Among Ambrosia’s targets are diseases like diabetes and Alzheimer’s, which afflict millions of Americans. “We’ve treated Alzheimer’s patients and had remarkable improvements,” Karmazin says.

The possibilities are exciting, and Karmazin drifts into speculation. “It looks like there’s no theoretical limit,” he speculates. “You could simply march back someone’s appearance and health as far as you want, to the point of being a teenager, although I would expect it to be diminishing returns. The biggest differences probably happen at the beginning, and then it probably gets slower and slower, but maybe not.”

Next steps

Ambrosia’s study is not without flaws. The most noteworthy is that the study lacks a control group. An essential part of many experiments, control groups help researchers to identify intervening variables.

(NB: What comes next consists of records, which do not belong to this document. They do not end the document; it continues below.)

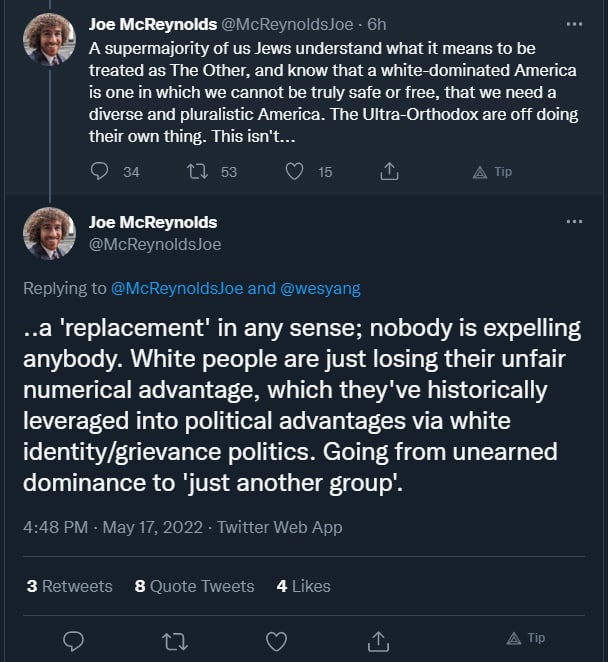
Task: View the 3 Retweets list
Action: (x=70, y=586)
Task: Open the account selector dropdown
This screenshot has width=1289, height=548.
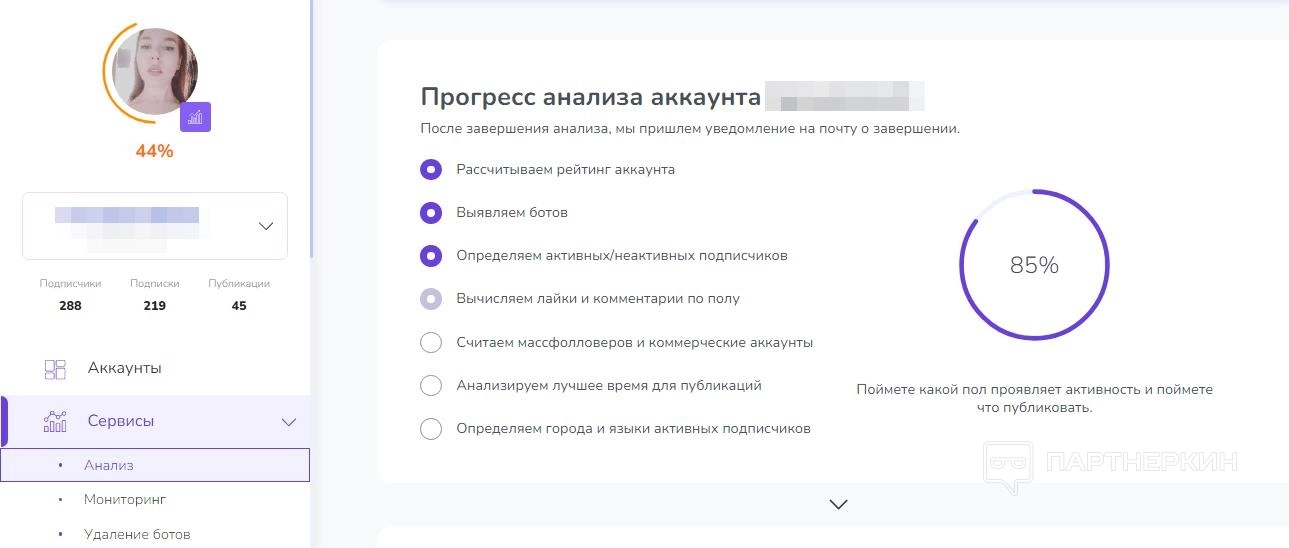Action: click(265, 226)
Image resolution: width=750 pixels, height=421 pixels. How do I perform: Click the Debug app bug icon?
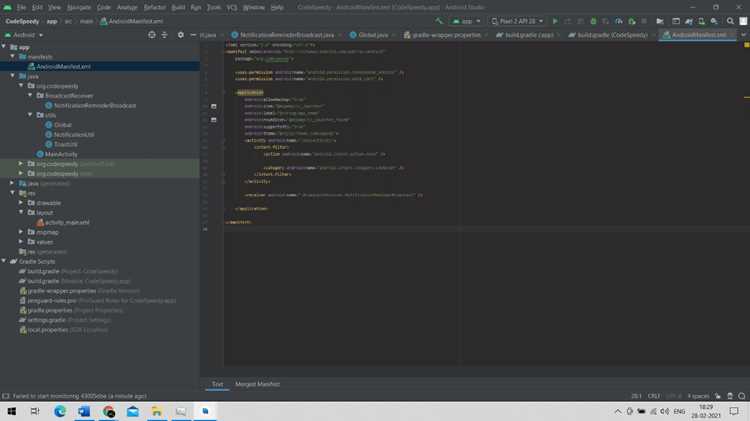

In the case of a medical study like this, for example, scientists might give one group the actual treatment while giving another group a placebo, to test if the young blood is actually what causes changes in subjects.

Karmazin admits the design is not perfect, but argues that it’s a necessary compromise. “If we had a control group, most people wouldn’t be signing up. It would take even longer, or maybe it wouldn’t even happen at all, that we would learn about how this treatment helps people,” he explains. “And it doesn’t make the study of zero value, it just means it’s less informative than a placebo-controlled study.” Ambrosia was able to secure FDA approval for the study, despite its flaws., a point Karmazin emphasizes. However insidious the research may appear to mainstream observers, it has the government’s seal of approval.

Just how effective has Ambrosia’s treatment been? It’s too early for the company to make any definitive claims, Karmazin tells us. At the time we spoke, the study included 100 or so people; Karmazin hopes to expand to at least two or three hundred (still small, for a medical study) before he considers publishing results. He was, however, able to offer at least a hint as to what he had seen so far: “I think the results from even a single dose are long lasting. That’s essentially what I’m allowed to say at this point.”

For now, parabiosis remains a fringe topic, largely brought up for its controversial aspects. The research will continue, however; if the results are positive, humanity could see a future without aging, although it remains in question who would be able to reap those benefits.